Pour certains économistes, un pays organisant une compétition internationale comme une Coupe du Monde pourrait bénéficier d’un surcroit de croissance de 0,2 à 0,3 point de PIB l’année de l’évènement. En prenant en compte la réalisation des infrastructures et les retombées, l’impact pourrait atteindre 0,7 à 0,8 % du PIB. Selon une étude du cabinet Sport+Markt, les Jeux olympiques auraient, depuis 1980, rapporté plus qu’ils n’ont coûté. 220 millions de dollars de bénéfice pour Los Angeles et Séoul, 10 millions pour Atlanta, et même 145 millions pour Pékin. Le bénéfice le plus important a été atteint par Sydney, en 2000, avec 1,75 milliard de dollars

Selon une étude du CDES sur l’impact de l’Euro de football de 2016, les retombées ont été évaluées a minima à 1,3 milliard d’euros. Les dépenses de construction ou de modernisation des infrastructures pour l’Euro 2016 s’élèvent à 1,7 milliard d‘euros. 20 000 emplois ont été créés.

Le bilan économique des Jeux est très difficile à évaluer. Il y a un évident « effet construction » mais qui est éphémère à quoi s’ajoute donc un effet d’éviction pour les touristes l’année des Jeux. En revanche, les Jeux ont un évident effet « image » qui permet justement d’asseoir la notoriété d’une ville et d’un pays. Un évènement sportif à dimension internationale a un effet mobilisateur et fédérateur pour la population concernée. Ce fut le cas en France avec la Coupe du Monde de 1998 en France. Ce fut également le cas en Chine mais aussi à Londres.

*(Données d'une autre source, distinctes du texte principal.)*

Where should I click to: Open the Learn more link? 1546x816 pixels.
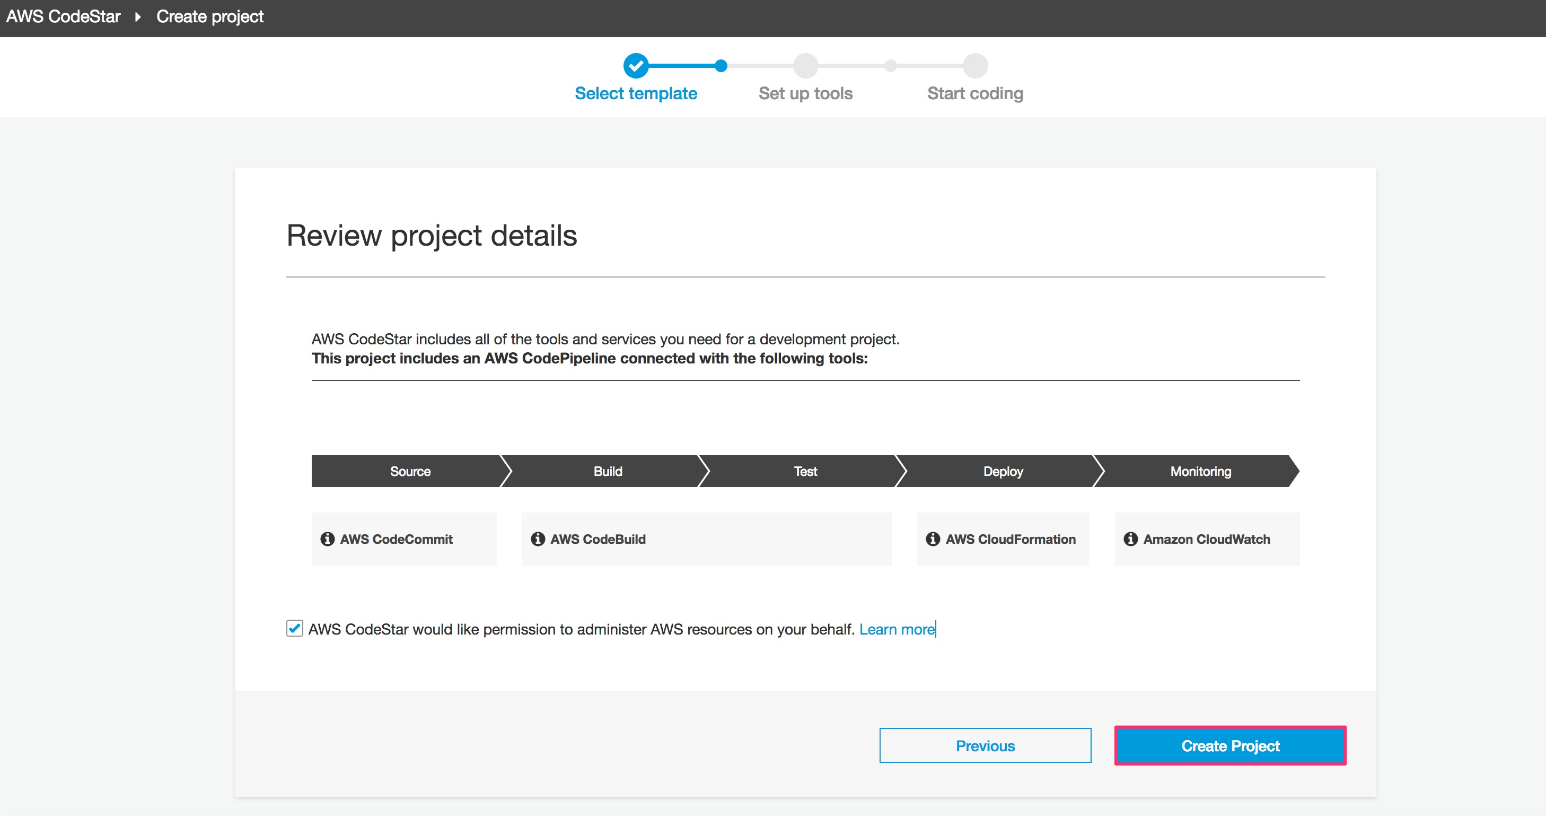tap(896, 629)
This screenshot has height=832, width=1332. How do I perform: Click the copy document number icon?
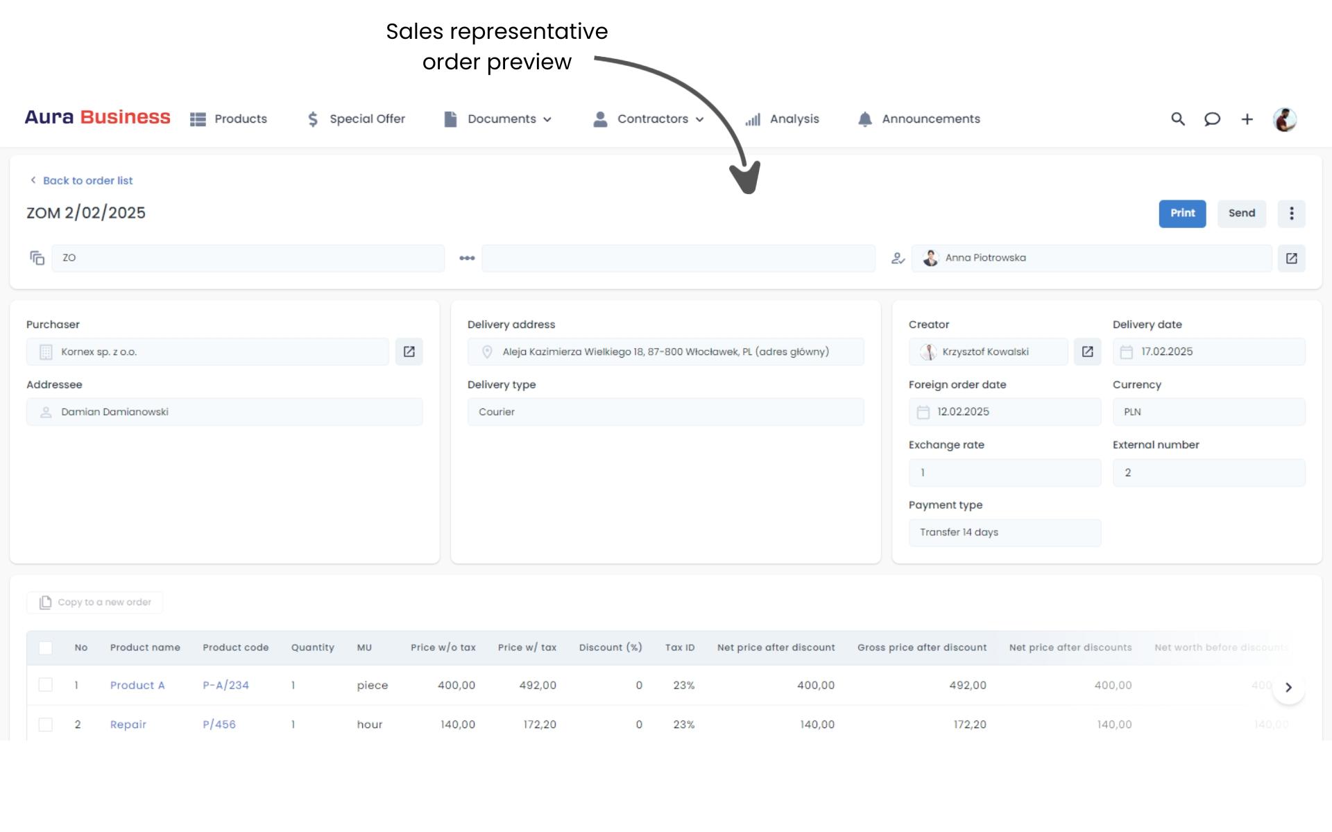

Les Jeux contribuent à accélérer la réalisation d’investissements qui étaient de toute façon programmés. Les infrastructures routières et ferroviaires des Jeux olympiques d’hiver d’Albertville en 1992 étaient prévues mais, maintes fois reportées, pour des raisons budgétaires ou écologiques. Londres a également utilisé les Jeux Olympiques pour remodeler l’est de la ville. Ce réaménagement nécessaire était dans les cartons depuis de nombreuses années.